▶ Your instructions
Could you write out, word for word, only the lines from the one containing "828x1193 pixels. At" through the last line of the data below?

▶ Source records
........
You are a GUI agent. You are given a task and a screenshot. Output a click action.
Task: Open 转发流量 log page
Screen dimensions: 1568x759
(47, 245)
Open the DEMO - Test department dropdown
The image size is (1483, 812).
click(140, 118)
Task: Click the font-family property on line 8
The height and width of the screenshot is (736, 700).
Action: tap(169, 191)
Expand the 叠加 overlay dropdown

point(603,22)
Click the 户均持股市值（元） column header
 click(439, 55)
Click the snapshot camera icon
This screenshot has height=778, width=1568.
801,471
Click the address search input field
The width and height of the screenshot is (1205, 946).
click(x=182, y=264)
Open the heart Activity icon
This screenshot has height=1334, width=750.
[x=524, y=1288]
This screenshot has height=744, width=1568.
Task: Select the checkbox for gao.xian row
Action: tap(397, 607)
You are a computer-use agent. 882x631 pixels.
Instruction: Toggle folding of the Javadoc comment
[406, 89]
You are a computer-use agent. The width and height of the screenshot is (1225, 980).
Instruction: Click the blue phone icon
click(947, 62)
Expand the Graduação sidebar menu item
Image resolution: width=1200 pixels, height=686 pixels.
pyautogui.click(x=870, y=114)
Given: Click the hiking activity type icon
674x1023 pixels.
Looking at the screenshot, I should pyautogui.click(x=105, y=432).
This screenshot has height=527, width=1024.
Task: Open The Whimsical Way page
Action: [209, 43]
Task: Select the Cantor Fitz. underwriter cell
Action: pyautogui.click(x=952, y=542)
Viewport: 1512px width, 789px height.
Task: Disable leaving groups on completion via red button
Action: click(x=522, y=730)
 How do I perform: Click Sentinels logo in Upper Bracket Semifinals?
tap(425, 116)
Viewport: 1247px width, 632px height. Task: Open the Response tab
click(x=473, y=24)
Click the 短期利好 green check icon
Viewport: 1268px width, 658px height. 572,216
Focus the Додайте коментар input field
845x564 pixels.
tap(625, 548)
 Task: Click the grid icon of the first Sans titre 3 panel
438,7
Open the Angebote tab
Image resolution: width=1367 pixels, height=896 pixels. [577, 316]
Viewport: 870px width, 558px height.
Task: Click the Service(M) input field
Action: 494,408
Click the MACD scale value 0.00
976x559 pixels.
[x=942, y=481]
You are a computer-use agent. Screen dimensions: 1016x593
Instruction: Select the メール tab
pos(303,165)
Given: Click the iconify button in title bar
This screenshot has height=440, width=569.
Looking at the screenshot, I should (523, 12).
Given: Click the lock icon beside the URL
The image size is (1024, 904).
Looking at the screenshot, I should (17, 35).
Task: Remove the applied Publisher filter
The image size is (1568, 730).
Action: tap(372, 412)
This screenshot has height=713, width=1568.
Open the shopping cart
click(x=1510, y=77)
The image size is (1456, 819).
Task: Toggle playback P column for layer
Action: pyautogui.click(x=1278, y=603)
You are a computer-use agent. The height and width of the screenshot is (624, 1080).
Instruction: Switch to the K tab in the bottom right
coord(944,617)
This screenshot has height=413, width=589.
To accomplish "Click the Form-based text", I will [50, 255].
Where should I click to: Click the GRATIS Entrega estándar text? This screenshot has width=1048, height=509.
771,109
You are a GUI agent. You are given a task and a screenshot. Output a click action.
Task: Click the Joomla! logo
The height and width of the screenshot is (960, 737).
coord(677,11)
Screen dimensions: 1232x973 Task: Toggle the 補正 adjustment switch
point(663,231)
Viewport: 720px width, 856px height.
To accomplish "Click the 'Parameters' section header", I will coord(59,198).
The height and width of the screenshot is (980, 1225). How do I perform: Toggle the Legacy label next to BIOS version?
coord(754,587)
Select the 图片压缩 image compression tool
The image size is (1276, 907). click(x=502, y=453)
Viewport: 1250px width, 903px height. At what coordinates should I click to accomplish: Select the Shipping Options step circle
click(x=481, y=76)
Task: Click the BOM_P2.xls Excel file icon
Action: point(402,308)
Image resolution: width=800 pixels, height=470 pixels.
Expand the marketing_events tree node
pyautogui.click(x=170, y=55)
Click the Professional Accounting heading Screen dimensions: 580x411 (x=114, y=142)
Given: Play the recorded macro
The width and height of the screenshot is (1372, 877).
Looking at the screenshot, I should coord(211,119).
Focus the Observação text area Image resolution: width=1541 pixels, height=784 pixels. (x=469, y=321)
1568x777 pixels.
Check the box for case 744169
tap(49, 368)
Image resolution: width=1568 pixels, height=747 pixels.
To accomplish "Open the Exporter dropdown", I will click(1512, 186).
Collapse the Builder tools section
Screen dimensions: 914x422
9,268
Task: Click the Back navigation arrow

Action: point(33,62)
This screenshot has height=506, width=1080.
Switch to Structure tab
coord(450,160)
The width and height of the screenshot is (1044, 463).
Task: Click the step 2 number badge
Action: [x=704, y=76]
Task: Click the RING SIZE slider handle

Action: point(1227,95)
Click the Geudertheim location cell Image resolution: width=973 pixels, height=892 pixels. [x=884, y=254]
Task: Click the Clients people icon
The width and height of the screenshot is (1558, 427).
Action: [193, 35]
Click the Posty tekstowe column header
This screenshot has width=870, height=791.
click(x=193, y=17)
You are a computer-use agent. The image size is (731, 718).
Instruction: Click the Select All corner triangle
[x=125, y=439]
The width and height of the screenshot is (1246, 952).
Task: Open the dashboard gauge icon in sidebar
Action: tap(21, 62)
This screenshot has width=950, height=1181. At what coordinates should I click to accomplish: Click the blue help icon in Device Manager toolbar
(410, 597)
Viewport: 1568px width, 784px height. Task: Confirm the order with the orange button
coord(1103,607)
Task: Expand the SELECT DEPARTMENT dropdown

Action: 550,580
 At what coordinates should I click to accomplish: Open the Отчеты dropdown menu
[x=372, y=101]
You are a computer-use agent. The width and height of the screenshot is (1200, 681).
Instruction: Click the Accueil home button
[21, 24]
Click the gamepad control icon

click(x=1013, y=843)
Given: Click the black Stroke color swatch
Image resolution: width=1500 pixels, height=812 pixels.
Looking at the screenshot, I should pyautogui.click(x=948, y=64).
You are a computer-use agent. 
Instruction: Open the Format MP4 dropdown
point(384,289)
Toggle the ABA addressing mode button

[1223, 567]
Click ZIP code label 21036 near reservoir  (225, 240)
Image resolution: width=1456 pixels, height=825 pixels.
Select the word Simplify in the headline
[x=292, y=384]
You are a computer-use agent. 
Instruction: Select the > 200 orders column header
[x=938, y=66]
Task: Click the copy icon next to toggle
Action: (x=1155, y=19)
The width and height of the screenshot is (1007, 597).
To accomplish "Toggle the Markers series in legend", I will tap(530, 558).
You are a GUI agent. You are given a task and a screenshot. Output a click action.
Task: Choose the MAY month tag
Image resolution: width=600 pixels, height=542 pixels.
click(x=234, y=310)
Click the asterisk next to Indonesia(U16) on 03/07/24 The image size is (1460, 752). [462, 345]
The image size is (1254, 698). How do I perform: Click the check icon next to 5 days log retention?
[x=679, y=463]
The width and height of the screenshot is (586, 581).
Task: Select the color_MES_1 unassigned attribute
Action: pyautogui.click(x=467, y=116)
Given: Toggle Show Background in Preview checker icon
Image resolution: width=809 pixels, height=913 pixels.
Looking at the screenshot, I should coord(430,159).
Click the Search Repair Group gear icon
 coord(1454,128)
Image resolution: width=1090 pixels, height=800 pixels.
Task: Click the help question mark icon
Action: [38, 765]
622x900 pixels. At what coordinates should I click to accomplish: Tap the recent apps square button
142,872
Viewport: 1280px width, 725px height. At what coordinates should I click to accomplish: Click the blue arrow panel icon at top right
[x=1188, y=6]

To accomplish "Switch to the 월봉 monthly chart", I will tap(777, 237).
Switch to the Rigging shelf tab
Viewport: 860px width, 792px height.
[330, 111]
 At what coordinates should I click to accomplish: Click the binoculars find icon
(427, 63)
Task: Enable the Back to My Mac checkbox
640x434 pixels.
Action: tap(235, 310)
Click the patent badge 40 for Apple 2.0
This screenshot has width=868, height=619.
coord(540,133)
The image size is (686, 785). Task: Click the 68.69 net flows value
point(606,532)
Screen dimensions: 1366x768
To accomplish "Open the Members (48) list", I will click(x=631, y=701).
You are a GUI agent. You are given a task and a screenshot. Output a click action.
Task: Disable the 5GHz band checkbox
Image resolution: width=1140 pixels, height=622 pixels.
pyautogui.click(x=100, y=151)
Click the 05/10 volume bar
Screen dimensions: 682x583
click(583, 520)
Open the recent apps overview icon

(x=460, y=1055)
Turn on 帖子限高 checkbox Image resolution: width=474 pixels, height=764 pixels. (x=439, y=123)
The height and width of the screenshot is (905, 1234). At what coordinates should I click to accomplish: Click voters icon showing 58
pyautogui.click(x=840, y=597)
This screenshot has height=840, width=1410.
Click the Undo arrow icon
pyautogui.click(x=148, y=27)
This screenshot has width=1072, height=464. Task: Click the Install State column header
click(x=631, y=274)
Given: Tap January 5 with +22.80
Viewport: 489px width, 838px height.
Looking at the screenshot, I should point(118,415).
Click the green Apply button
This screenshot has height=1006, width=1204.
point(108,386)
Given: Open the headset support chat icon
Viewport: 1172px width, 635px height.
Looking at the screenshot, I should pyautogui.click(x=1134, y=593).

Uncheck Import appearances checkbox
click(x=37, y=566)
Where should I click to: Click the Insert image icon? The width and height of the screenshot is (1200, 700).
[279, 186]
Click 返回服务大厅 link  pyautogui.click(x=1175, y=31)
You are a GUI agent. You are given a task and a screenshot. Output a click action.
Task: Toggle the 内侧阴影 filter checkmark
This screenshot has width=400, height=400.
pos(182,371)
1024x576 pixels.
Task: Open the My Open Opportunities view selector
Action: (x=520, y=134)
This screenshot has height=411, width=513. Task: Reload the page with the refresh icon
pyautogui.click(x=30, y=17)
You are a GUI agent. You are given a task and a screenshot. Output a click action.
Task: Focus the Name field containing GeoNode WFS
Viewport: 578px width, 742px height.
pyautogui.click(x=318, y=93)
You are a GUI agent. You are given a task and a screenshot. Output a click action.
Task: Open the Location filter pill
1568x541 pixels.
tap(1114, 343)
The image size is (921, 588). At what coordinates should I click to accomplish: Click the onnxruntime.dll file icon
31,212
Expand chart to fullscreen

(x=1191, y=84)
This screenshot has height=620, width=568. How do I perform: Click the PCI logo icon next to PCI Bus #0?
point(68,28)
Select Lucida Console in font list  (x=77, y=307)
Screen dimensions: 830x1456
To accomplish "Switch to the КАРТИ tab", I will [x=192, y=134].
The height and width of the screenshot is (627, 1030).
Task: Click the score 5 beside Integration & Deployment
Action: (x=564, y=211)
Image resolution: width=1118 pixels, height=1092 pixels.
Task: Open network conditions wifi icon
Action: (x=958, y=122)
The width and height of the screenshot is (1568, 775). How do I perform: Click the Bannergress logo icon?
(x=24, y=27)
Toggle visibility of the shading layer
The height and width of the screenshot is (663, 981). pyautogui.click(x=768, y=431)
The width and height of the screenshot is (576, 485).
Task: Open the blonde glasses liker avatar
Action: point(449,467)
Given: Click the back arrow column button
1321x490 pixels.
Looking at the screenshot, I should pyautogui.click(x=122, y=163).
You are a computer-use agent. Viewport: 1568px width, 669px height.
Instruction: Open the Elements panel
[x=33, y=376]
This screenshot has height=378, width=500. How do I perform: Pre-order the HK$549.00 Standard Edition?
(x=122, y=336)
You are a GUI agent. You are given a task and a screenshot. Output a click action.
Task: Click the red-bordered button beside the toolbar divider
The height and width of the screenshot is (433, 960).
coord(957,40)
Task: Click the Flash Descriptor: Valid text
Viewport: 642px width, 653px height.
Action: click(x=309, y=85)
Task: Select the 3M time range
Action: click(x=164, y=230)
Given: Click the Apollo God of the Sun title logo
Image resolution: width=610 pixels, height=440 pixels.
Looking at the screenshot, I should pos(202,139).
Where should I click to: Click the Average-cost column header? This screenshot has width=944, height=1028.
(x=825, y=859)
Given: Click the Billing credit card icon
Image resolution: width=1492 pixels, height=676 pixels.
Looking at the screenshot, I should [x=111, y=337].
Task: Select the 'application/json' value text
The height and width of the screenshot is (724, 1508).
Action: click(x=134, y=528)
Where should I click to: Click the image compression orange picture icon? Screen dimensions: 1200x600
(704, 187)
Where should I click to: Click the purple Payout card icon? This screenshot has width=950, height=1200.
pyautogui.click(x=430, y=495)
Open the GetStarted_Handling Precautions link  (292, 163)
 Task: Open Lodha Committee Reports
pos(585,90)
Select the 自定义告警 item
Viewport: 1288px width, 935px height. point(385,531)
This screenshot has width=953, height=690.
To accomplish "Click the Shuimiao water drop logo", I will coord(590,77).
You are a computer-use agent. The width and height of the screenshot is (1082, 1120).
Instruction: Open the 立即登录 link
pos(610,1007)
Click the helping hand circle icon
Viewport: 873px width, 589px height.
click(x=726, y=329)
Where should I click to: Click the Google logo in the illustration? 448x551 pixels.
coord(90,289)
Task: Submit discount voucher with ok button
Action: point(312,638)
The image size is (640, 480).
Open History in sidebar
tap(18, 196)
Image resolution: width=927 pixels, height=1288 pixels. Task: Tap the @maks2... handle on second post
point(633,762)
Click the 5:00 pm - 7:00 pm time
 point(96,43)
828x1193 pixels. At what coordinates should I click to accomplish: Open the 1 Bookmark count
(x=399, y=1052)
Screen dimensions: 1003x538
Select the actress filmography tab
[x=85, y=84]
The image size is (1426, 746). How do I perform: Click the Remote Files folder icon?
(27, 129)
........
▶ Exercise answer
828x1193 pixels. At what coordinates should I click to accomplish: Open the 1 Bookmark count
(x=399, y=1052)
Screen dimensions: 1003x538
Select the actress filmography tab
[x=85, y=84]
The image size is (1426, 746). How do I perform: Click the Remote Files folder icon?
(27, 129)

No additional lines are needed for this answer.